Phase behavior of a machine-learning potential trained on stress-strain curves: The case of superionic water ice

MMR Zavaroni and F Matusalem and OSC Macollunco and JP Leandro and CJ Ruestes and M de Koning, JOURNAL OF CHEMICAL PHYSICS, 163, 224507 (2025).

DOI: 10.1063/5.0300848

We analyze the transferability of a Deep Potential Machine Learning (DP- ML) model trained to reproduce stress-strain curves of high- temperature/high-pressure crystalline phases of water, determining the coexistence lines for the phase transitions between the insulating ice X and the superionic ice XVIII and that between ice XVIII and its melt. Using a set of various free-energy calculation techniques, we find the resulting coexistence lines to be in good agreement with previous data, indicating that the deformation-trained DP-ML model also transfers to thermodynamic properties.
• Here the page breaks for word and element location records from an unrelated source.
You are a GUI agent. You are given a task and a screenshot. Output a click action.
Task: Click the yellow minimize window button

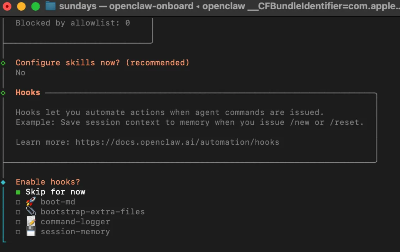click(x=21, y=6)
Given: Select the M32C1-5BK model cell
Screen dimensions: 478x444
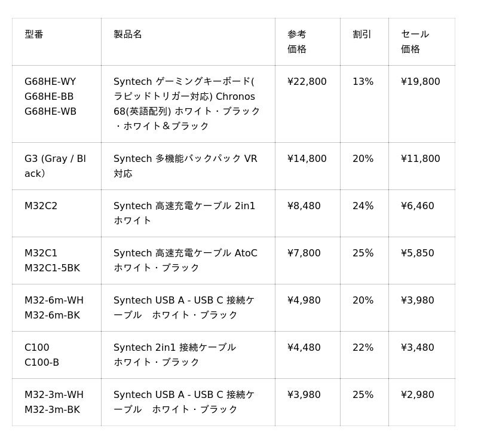Looking at the screenshot, I should pos(52,268).
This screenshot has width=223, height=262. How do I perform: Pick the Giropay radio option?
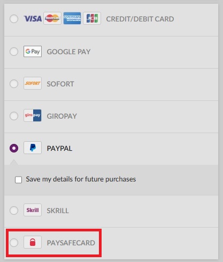[x=14, y=116]
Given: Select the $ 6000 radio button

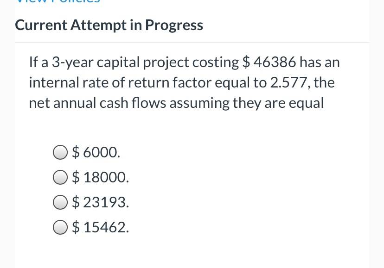Looking at the screenshot, I should tap(60, 152).
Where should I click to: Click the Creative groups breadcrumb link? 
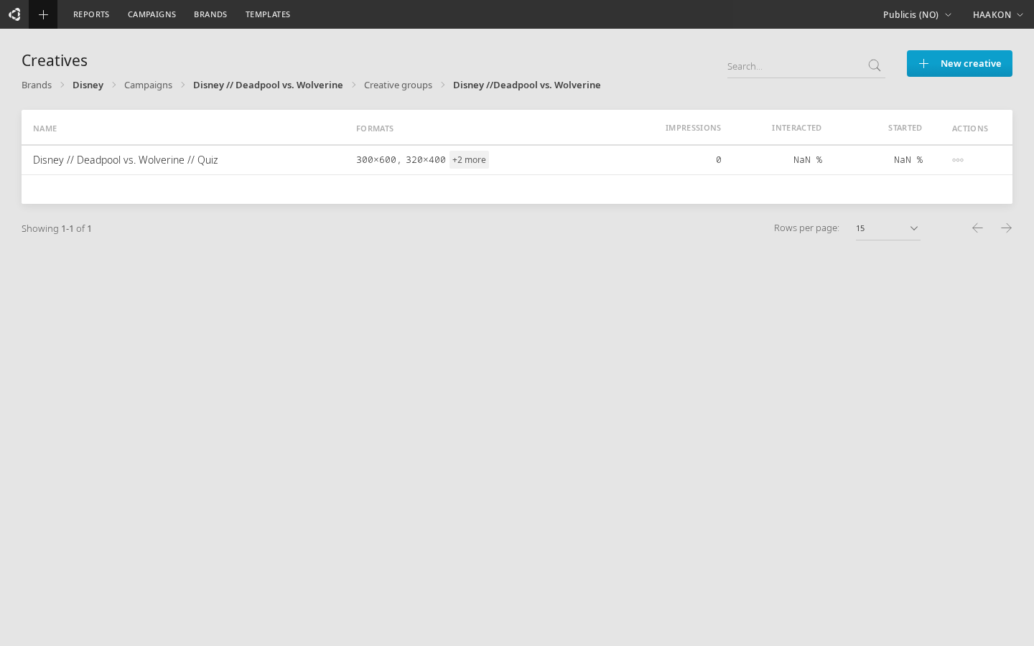point(398,85)
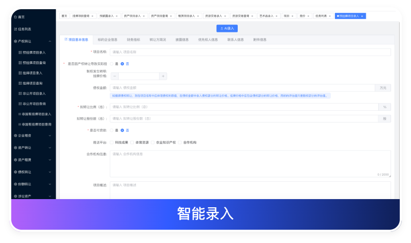
Task: Click the 资产租赁 sidebar menu icon
Action: coord(16,160)
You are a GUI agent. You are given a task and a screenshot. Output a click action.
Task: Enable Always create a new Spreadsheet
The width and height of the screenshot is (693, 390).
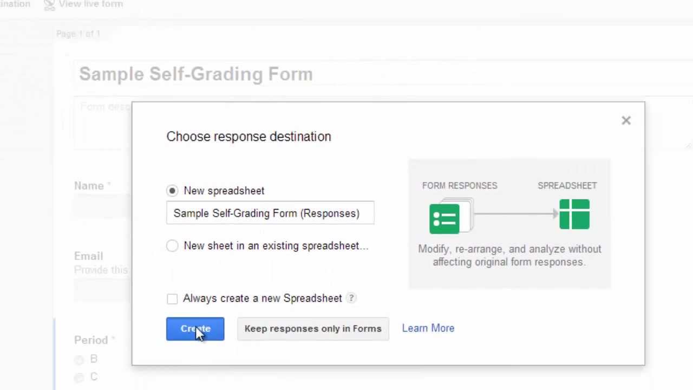(172, 298)
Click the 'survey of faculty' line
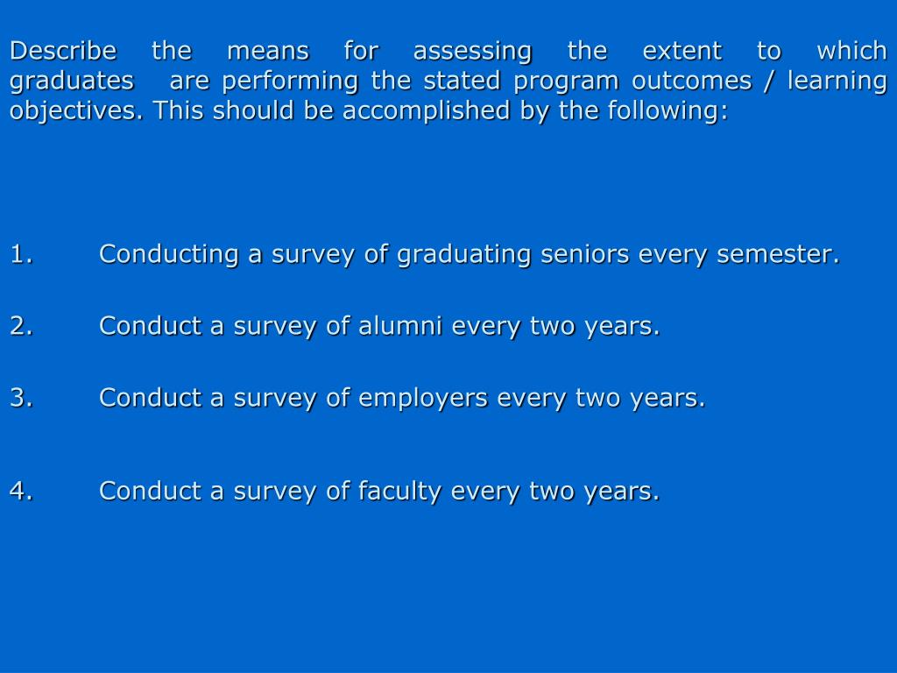The width and height of the screenshot is (897, 673). pos(379,492)
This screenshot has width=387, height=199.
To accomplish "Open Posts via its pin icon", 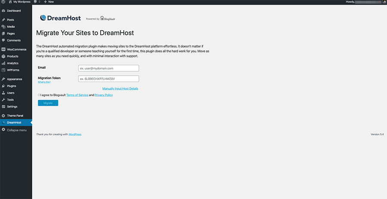I will 3,20.
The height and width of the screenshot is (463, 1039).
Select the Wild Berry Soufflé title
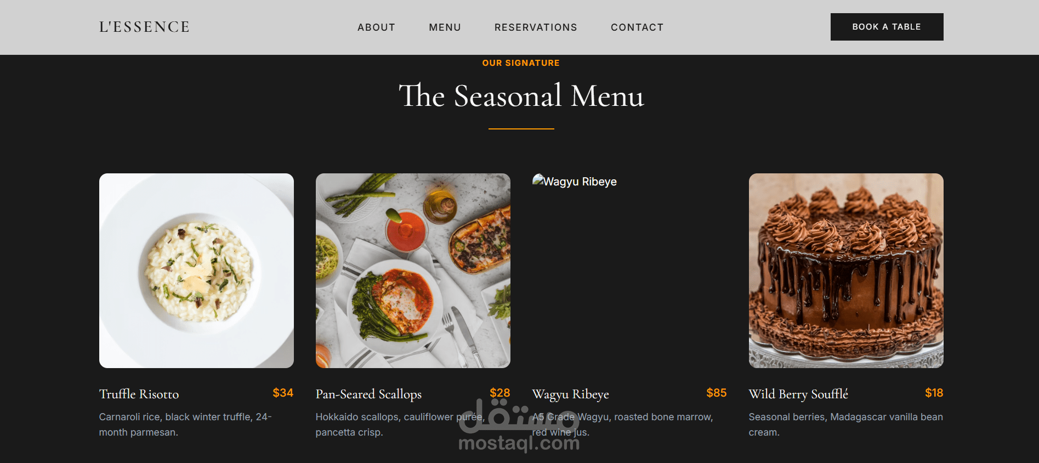coord(798,394)
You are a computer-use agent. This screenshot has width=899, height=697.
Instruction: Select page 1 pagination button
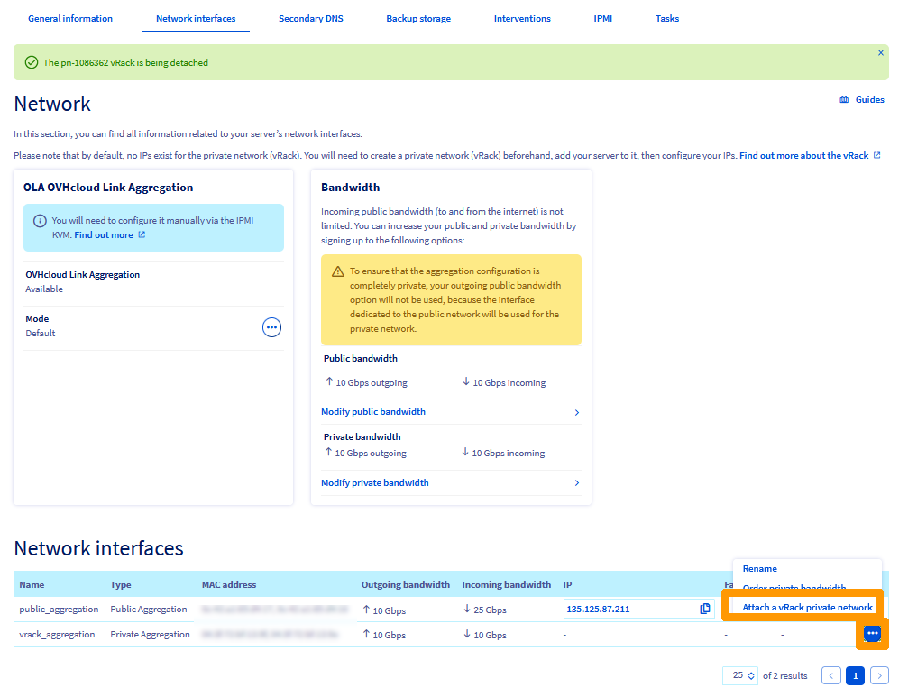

This suggests that the inclusion of deformed solid states in training sets may also be a beneficial general strategy in the development of ML interaction models for other condensed-matter systems. Furthermore, the DP-ML model should be useful to investigate other aspects of the considered phase transitions. One of these involves the possible characterization of the XVIII-liquid transition as weakly first-order, with its potentially associated continuous-like behavior. This is an interesting prospect since it might be the first example of such a transition in a three-dimensional structural solid-liquid transformation.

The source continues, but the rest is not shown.